Study Start Up Associate

This role will focus on ensuring compliance, effective communication, and timely completion of start-up deliverables for clinical trials.

Considered candidates will have at least 2 years of experience in clinical trial start-up, strong organizational and communication skills, and the flexibility to take on diverse responsibilities.

Responsibilities:

• Support the day-to-day operations of assigned activities within SSU to ensure completion per established goals and objectives in compliance with applicable GCP/ICH guidelines and other regulatory requirements.
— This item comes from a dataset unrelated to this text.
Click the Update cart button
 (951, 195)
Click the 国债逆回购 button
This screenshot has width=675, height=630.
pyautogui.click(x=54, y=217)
This includes effective communication and coordination with key business stakeholders (e.g., study teams) to support timely completion of both drug and non-drug program goals and objectives.
• Generate and provide accurate and up-to-date project status and financial information (where appropriate) within relevant tracking systems/tools.
• Proactively identify and escalate issues that arise related to support SSU deliverables.
• Effectively execute against assigned activities within SSU.
• Support implementation of standards for global SSU team.
• Oversight of site level SSU activities from receipt of a potential site list to site activation under the direction of a Global SSU Manager including CDA and questionnaire collection, ICF negotiations, IRB/EC submissions, IMP Release and other site activation requirements.
• Implementation of the SSU Strategy for assigned region during the study start up period.
• Building relationships with internal counterparts and site staff to support successful site activation strategies.
• Projecting site activation timelines and appropriately escalating when things get off track.
• Adhering to process and tools designed to support the SSU team with day-to-day activities.
• Leading the preparation of study level essential document templates.
• Aiding in the preparation of content for Regulatory submissions.
• Handling ICF negotiations and facilitating any required escalations.
• Preparation and submission of IMP Release Packages.
• Maintaining accurate and timely information in relevant clinical systems.
• Responsible for complying with regulations and guidelines and ensuring adherence in support of assigned clinical trials.

Qualifications:

• Experience: minimum 2 years in clinical trial start-up, including regulatory experience and exposure to SSU processes, ICF creation, and site activation.
• Soft skills: strong communication, organizational skills, and ability to build and maintain site relationships.
• Flexibility: willingness to work in a dynamic, evolving environment and handle diverse responsibilities.
• Language proficiency: fluent in English and French to facilitate communication and site engagement.